Report each line of the records where "will" occurs.

* **Material shown**
Segment Open

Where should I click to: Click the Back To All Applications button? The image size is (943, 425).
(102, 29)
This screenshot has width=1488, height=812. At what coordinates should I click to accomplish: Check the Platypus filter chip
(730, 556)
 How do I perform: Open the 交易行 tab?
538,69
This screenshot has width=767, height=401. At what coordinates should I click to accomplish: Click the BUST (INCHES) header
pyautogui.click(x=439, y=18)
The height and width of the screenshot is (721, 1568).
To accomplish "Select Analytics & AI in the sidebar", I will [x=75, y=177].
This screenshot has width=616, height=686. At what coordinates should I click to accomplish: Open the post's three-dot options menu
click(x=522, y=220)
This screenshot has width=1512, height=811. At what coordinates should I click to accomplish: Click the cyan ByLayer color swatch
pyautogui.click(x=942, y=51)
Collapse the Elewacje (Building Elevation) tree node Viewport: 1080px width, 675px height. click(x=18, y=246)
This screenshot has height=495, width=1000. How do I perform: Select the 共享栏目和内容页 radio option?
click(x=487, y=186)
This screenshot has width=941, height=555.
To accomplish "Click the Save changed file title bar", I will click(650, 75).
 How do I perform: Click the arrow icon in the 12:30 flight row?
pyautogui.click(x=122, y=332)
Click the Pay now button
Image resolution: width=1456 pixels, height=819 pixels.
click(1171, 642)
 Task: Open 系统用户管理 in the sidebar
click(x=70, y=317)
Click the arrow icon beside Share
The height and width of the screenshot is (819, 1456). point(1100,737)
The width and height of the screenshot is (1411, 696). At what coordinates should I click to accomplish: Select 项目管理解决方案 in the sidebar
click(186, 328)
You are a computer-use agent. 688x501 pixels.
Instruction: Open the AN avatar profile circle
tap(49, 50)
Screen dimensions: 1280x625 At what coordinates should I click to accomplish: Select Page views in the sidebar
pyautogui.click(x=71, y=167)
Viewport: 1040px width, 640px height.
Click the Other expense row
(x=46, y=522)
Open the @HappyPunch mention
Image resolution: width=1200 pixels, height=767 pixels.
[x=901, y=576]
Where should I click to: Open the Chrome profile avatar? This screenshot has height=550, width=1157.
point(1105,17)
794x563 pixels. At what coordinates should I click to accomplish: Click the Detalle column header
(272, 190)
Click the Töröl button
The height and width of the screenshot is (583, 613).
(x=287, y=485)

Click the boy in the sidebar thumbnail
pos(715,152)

Segment Closed

* **Output**
To accomplish "Select Analytics & AI in the sidebar", I will [x=75, y=177].
To accomplish "Click the Save changed file title bar", I will click(650, 75).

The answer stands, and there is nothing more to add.